Не только литература, то есть бессистемный и национально бесприоритетный выбор чтения, но главным образом - музыка. Вот уж где для меня действительно не существовало разделения на "наше" и "не наше".
Пока была жива моя бабушка, у нас в квартире еженедельно вывешивалось на стене около радиоприемника расписание радиопередач. Не всех, разумеется, - "Театр у микрофона" и концерты классической музыки. Классическая музыка входила в мою жизнь как удивительное открытие, которому нет конца - дивный волшебный ящик: чем больше вынимаешь из него, тем больше там остается. Нет, конечно, воспринять какую-нибудь оперу всю целиком (по радио) мне тогда было не под силу. Но отдельные арии и музыкальные фрагменты уже к двенадцати годам стали счастливой собственностью моей памяти, а музыкальной памятью я не был обделен, как и голосом.

* * *

ВЫПОЛНИТЕ ЗАДАНИЯ:
1. Определите, соответствуют ли тексту о музыке утверждения (а), (б) и (в). На каждое ответьте «да» или «нет» и подтвердите ответ точной цитатой из текста.
(а) Расписание радиопередач вывешивали около радиоприемника каждый день.
(б) В расписание попадали все радиопередачи.
(в) К двенадцати годам отдельные арии и музыкальные фрагменты прочно запомнились.
2. Напишите продолжение текста о музыке, начиная сразу после его последнего предложения.
Приведенные далее данные представляют собой отдельный материал и с текстом не связаны.

* * *

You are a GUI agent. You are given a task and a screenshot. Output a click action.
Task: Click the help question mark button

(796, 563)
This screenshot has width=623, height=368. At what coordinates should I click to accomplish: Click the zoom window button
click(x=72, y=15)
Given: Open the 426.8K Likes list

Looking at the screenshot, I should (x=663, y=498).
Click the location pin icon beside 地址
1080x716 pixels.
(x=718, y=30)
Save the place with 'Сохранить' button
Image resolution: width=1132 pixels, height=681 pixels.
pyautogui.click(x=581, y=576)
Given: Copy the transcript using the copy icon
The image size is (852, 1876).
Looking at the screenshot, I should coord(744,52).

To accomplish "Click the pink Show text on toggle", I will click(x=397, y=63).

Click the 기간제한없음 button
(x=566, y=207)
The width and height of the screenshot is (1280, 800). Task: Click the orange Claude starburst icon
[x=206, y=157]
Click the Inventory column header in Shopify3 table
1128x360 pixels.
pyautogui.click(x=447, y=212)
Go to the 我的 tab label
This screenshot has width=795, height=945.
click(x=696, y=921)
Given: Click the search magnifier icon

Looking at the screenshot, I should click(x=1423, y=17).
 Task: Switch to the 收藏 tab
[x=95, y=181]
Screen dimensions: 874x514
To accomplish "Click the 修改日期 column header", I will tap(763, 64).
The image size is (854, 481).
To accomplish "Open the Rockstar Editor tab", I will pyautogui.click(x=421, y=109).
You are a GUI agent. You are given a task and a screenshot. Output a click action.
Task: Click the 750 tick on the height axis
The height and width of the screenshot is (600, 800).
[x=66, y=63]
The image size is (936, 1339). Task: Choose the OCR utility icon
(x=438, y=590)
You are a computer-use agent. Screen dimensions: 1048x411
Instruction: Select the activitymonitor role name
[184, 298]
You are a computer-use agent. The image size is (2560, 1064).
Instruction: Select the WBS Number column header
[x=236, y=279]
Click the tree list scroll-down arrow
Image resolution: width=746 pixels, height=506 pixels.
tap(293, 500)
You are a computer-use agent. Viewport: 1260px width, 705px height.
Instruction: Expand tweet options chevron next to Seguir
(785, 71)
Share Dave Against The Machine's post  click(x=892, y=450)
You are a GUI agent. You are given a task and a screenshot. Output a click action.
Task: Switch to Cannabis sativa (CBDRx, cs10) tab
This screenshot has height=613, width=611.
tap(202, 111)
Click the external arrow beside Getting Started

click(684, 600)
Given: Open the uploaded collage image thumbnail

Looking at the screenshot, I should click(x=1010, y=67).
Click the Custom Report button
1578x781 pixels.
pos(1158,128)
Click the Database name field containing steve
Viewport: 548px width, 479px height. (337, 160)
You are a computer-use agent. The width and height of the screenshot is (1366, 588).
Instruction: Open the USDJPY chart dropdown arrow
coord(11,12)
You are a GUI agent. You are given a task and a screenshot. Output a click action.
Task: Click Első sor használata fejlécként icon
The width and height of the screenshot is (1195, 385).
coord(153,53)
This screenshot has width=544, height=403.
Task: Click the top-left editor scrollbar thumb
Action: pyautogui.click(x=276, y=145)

* * *

ОТВЕТЫ К ЗАДАНИЯМ:
1.
(а) Нет: «у нас в квартире еженедельно вывешивалось на стене около радиоприемника расписание радиопередач».
(б) Нет: «Не всех, разумеется, - "Театр у микрофона" и концерты классической музыки».
(в) Да: «Но отдельные арии и музыкальные фрагменты уже к двенадцати годам стали счастливой собственностью моей памяти».

2.
Со стороны было, наверное, и умилительно, и смешно видеть и слышать, как мальчишка на скале над Байкалом, в беспомощно-театральном и наивном жесте протягивая руки перед собой, со слезами на глазах воспроизводит страсти Дубровского или Каварадосси...
Я знал наизусть десятки партий. Но были и самые любимые, в звучании которых мне слышалось и чувствовалось нечто такое, отчего по коже пробегал холодок, хотелось плакать счастливыми слезами. Еще хотелось взлететь и парить над миром с великой, необъяснимой любовью к нему - всему миру, о котором я еще, собственно, ничего не знал и не страдал от незнания...
Первые две фразы из арии Надира - "В сиянье ночи лунной ее я увидал" приводили в трепет. Воспроизводил их стократно, вслушивался в свой голосок, в слова и пытался понять, почему они переворачивают мне душу, почему в сердце счастье, ведь мне нет никакого дела до этого самого Надира... Я даже не очень понимал, кого он, собственно, увидал "в сиянье ночи лунной" - в сочетании музыкальных звуков была магия, а слова будто лишь привязывались к музыке...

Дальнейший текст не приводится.